In the forum comments, how long after the murder of Lawrence King did the first commenter first hear about the case?

### Provided text:
- - -

This was a premeditated murder. Everybody knows this. This was not a spur of the moment killing in the heat of passion. This was well thought-out. He should have been charged with first degree murder, tried, convicted, and sentenced to life in prison with no parole. Anything less than that is an injustice.

I have followed this case carefully since I first heard about it, which was about 90 minutes after the murder of Lawrence King.
heartandmind

Moline, IL

#22 Nov 22, 2011
Jerald wrote:
<quoted text>
I never said that he didn't know it was "a good idea" to kill a person or that he didn't know it was wrong, or that he shouldn't suffer punishment.
Based on the totality of the evidence, I just feel that the prosecutor's decision to direct file the case on the defendant as an adult was incorrect (no hearing was held), and the jury's difficulty reaching a verdict appears to support that assessment.
in the cnn report, indeed, brandon did stand trial in juvenile court. the jury was "hung" so to speak, so the DA changed the charges and brought it before the "adult" courts. brandon, now 17, decided to plea out instead of a trial.

“What Goes Around, Comes Around”

Since: Mar 07

Kansas City, MO.

- - -

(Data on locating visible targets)
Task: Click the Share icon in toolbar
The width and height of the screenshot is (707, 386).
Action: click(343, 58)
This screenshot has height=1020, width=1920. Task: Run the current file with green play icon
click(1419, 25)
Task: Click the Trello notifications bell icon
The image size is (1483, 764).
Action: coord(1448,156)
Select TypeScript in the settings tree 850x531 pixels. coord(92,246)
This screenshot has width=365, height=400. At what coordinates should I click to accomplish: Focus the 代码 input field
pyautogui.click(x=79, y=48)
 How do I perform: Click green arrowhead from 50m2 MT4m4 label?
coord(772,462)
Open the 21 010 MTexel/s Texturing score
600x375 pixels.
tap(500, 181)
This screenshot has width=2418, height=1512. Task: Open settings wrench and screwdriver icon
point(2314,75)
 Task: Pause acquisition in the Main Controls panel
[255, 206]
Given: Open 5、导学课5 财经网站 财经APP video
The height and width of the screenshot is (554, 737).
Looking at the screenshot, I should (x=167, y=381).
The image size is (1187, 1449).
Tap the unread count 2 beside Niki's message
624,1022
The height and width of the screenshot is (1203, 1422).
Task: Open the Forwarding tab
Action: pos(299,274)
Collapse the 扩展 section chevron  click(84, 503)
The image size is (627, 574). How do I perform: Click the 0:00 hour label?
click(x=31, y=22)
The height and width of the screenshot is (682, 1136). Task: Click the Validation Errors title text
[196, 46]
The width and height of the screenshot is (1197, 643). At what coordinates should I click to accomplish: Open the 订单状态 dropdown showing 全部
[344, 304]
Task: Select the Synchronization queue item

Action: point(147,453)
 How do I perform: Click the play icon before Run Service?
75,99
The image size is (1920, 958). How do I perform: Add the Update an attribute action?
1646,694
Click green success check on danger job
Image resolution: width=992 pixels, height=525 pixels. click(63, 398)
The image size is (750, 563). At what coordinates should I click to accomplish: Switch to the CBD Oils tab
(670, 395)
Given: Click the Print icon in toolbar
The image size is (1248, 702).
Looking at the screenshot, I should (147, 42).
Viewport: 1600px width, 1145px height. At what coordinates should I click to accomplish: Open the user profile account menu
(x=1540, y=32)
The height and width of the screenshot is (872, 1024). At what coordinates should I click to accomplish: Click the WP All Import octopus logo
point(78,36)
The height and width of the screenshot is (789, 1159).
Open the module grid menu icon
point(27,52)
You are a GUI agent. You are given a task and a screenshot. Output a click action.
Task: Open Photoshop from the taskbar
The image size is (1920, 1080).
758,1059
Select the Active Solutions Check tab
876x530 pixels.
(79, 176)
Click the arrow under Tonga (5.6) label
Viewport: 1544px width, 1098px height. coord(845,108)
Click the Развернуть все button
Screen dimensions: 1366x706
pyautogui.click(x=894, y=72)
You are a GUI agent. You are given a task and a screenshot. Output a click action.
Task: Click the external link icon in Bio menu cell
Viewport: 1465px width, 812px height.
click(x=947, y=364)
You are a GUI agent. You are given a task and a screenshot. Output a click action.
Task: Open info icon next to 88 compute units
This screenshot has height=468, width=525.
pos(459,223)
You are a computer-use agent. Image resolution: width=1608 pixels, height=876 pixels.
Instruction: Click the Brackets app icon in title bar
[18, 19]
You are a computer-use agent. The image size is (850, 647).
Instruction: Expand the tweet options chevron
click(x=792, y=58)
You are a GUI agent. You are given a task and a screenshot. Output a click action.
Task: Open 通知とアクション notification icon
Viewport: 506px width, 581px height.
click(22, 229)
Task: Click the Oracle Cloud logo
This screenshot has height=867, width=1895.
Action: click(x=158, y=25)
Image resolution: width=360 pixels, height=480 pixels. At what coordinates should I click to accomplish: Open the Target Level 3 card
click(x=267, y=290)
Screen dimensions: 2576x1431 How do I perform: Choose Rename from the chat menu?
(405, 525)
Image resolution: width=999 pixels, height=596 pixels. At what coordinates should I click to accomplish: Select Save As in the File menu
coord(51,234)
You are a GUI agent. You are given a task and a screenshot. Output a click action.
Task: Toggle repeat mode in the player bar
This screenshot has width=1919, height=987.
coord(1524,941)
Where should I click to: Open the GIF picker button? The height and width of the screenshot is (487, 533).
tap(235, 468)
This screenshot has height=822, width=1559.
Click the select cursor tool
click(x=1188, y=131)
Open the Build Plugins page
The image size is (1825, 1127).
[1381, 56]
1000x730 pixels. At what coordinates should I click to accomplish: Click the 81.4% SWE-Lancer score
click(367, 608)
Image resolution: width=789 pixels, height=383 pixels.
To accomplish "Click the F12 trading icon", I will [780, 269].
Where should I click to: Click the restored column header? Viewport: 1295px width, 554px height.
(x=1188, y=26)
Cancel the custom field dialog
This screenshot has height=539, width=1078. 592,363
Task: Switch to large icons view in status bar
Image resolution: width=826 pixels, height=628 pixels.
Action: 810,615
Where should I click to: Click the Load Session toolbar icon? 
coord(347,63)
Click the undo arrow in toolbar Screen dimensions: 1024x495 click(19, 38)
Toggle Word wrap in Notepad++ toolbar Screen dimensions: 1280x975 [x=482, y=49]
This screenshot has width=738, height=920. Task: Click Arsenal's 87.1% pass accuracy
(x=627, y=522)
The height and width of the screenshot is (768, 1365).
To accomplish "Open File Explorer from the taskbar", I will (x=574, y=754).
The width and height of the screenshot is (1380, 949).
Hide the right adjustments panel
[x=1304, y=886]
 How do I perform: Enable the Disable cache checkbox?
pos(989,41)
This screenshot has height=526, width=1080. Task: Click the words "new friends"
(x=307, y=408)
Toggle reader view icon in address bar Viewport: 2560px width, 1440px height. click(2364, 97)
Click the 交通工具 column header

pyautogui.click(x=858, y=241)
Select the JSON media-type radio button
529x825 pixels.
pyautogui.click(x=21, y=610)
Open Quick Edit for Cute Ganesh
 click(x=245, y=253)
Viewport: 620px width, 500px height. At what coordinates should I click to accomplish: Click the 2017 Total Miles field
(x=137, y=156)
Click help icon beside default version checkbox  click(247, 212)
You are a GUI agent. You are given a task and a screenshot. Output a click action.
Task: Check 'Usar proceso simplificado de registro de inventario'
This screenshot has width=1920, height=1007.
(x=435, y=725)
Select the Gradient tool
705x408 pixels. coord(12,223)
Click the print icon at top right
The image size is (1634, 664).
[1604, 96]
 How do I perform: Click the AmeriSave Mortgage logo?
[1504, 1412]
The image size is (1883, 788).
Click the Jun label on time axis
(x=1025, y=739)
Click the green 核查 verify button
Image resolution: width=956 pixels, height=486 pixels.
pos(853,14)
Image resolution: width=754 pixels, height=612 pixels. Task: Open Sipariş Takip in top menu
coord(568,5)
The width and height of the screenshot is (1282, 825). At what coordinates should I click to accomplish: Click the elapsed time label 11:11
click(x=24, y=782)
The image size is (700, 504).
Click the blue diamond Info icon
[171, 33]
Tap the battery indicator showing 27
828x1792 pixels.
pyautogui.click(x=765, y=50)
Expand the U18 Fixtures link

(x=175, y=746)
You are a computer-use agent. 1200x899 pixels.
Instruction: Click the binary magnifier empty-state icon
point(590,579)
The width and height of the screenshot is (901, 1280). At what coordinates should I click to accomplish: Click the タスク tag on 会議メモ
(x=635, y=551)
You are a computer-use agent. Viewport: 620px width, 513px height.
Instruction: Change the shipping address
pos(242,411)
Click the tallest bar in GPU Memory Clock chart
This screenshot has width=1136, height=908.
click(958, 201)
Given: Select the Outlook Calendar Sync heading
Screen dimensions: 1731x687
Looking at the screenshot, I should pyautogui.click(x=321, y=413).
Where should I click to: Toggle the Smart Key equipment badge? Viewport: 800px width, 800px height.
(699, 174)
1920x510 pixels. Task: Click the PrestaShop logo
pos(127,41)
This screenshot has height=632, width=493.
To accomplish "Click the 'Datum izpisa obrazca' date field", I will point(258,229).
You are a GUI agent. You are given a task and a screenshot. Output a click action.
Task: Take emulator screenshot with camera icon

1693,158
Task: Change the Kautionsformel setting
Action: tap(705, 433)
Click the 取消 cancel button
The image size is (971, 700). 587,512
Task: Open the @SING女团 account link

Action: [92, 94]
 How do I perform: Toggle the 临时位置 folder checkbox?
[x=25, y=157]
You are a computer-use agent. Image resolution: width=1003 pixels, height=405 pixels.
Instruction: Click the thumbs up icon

- - -

### Problem solution:
About 90 minutes after the murder.